Похоже, совершенного покоя не обрести нигде. Даже в Эдеме змей вздымает голову средь отягченных плодами ветвей Древа Познания. Тишину безмятежной ночи вдруг нарушают грохот лавины, зловещий гул внезапного наводнения, колокол паровоза, проносящегося через спящий американский городок, мерный шум пароходных колес в море… Что бы это ни было, это разрушает чары моего Эдема. Зеленый полог над нами, пронизанный алмазными иглами света, дрожит от непрестанного стука лопастей, и паровозный колокол, кажется, никогда не умолкнет…
Внезапно врата сна широко распахнулись, и мой пробудившийся слух распознал природу назойливых звуков. Явь всегда прозаична: кто-то стучал и звонил в чью-то наружную дверь.
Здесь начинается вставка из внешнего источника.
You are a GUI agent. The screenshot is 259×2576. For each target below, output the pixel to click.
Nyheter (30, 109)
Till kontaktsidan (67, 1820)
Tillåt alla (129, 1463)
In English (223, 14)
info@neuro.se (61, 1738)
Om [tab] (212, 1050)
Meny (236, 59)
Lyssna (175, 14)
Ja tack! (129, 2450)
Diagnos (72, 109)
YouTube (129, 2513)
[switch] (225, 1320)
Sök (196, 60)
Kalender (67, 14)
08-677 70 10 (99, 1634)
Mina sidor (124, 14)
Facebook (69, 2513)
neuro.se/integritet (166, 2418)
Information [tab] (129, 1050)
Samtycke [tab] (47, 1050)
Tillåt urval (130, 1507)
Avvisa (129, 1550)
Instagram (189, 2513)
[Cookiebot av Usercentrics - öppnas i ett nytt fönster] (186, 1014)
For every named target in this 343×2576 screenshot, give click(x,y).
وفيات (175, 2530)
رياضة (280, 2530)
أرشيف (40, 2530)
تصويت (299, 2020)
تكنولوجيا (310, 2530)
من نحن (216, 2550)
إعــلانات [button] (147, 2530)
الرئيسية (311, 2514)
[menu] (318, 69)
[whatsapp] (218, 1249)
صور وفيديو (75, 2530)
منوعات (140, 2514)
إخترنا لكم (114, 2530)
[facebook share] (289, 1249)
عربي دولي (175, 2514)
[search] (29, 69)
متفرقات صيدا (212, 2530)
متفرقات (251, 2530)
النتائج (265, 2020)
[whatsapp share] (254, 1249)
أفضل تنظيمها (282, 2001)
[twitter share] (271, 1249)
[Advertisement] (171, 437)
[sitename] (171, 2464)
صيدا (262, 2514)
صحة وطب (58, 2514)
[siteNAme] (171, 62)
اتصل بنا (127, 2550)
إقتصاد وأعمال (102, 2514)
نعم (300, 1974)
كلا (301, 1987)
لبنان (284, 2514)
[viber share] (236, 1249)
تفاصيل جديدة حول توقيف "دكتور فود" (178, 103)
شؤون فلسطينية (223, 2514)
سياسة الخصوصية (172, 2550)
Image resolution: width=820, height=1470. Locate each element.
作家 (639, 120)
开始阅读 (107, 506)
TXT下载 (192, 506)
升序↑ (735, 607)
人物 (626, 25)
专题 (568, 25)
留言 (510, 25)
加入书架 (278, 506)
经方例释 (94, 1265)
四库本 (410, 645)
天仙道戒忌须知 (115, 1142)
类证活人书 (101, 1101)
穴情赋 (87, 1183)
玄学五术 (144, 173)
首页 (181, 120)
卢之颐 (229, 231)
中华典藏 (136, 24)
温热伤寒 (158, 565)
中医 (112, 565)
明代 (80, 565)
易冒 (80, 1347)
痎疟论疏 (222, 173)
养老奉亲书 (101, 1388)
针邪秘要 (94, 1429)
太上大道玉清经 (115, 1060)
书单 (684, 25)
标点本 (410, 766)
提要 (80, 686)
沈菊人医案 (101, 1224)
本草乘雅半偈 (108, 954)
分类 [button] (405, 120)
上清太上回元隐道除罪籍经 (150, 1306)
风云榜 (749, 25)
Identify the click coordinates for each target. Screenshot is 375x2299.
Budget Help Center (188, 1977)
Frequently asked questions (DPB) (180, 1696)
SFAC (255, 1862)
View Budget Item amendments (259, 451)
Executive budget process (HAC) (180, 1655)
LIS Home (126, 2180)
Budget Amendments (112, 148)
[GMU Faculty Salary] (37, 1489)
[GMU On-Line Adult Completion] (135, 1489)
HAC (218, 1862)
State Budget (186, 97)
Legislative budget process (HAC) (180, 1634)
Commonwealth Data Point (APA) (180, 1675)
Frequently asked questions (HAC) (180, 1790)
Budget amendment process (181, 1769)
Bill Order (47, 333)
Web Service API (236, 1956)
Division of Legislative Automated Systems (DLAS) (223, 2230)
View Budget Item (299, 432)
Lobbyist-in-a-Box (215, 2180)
В своих комнатах на Джермин-стрит я уже вполне привык к посторонним звукам, и дела моих соседей, сколь угодно шумные, нимало не беспокоили меня ни днем ни ночью, но этот шум был слишком продолжительным и слишком требовательным, чтобы оставить его без внимания. Он свидетельствовал о настойчивой воле, побуждаемой какой-то срочной необходимостью. Я не был законченным эгоистом и при мысли о чьей-то неотложной потребности без лишних раздумий встал с постели. Машинально я взглянул на часы: стрелки показывали ровно три, и по краям плотной зеленой шторы на окне уже растекался смутный серый свет. Теперь стало ясно, что стучат и звонят в дверь именно нашего дома, а также что все его обитатели крепко спят и ничего не слышат. Накинув халат и всунув ноги в домашние туфли, я спустился к входной двери. Отворив ее, я увидел щегольски одетого грума, который одной рукой упорно давил на кнопку электрического звонка, а другой непрерывно колотил дверным молотком. При виде меня он тотчас прекратил стучать и трезвонить, привычным жестом коснулся края шляпы и извлек из кармана письмо. Прямо напротив входа стояла изящная карета; лошади дышали тяжело и часто, как после быстрой скачки. Привлеченный шумом, рядом остановился полисмен с зажженным фонарем на поясе.
– Прошу прощения за беспокойство, сэр, но я получил беспрекословный приказ и должен был, не мешкая ни минуты, звонить и стучать, покуда кто-нибудь не откроет. Позвольте спросить, сэр, не здесь ли проживает мистер Малкольм Росс?
– Я и есть Малкольм Росс.
– Значит, письмо предназначается вам, сэр, и экипаж тоже!
С недоуменным любопытством я взял у него письмо. Будучи барристером, я то и дело сталкивался со странными ситуациями, включая неожиданные вызовы в неурочное время, но подобного не случалось еще ни разу. Я отступил в холл, притворив дверь, и включил электрический свет. Адрес на конверте был надписан незнакомым женским почерком. Письмо начиналось сразу же, без всяких там «уважаемый сэр» и прочих подобных обращений.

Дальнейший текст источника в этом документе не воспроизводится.